Talking of music, can it really be 4 years since we asked what the most annoying Christmas record is? Well, since then, youtube has enabled us to play them for you. So, instead of most annoying, this year I’d like your favourites. Here are the rules. The recording must be recognisably related to Christmas, must be non-traditional in some hard to define way, and while jokes are entirely welcome, they must be funny. One more rule: no wry, ironic, or mean references to Cliff.
Let me kick off with two secular songs, and two religious. First Jona Lewie’s Stop the Cavalry. Despite the wierd anachronisms and slightly unrespectable ott anti-war message, I love it simply for the refrain. When I used not to be home for Christmas, I would sing the whole thing to myself over and over, knowing neither the name of the song nor the singer. I know our British readers will be appalled by my complete lack of sophistication, but I also love Merry Christmas Everybody (even if you hate it, as I’m sure you do, it’s worth watching the first few seconds just to see Kid Jensen and John Peel not enjoying themselves). My wife won’t allow it to be played in the house.

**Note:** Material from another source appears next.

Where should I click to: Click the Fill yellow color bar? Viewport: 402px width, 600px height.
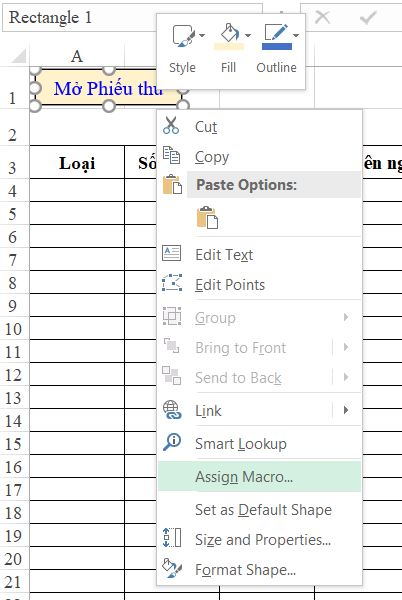[x=229, y=47]
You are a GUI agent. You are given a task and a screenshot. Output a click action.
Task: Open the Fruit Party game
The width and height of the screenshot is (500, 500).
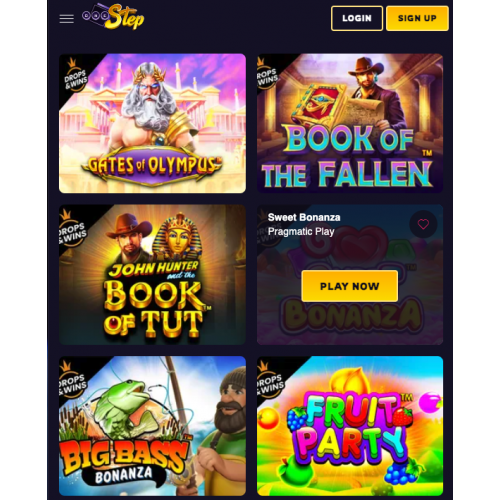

From the ridiculous to the sublime (and religious). I once read that In the Bleak Midwinter is Britain’s favourite carol, which surprised me; sung here by Bert Jansch, with slightly different words than I remember. And finally, for Lindsey in France and Val in Madison, here is Def Leppard (yes, really) with what I find the most moving Christian pop song of the lot, Lindisfarne’s Winter Song. (“for Lindsey and Val”—I should have been Michael Aspel, or perhaps the other Cliff). And after you’ve listened, whatever you think of the religious message, take up the secular message, get out your credit card, go to Oxfam and donate a little bit more than you think you can afford.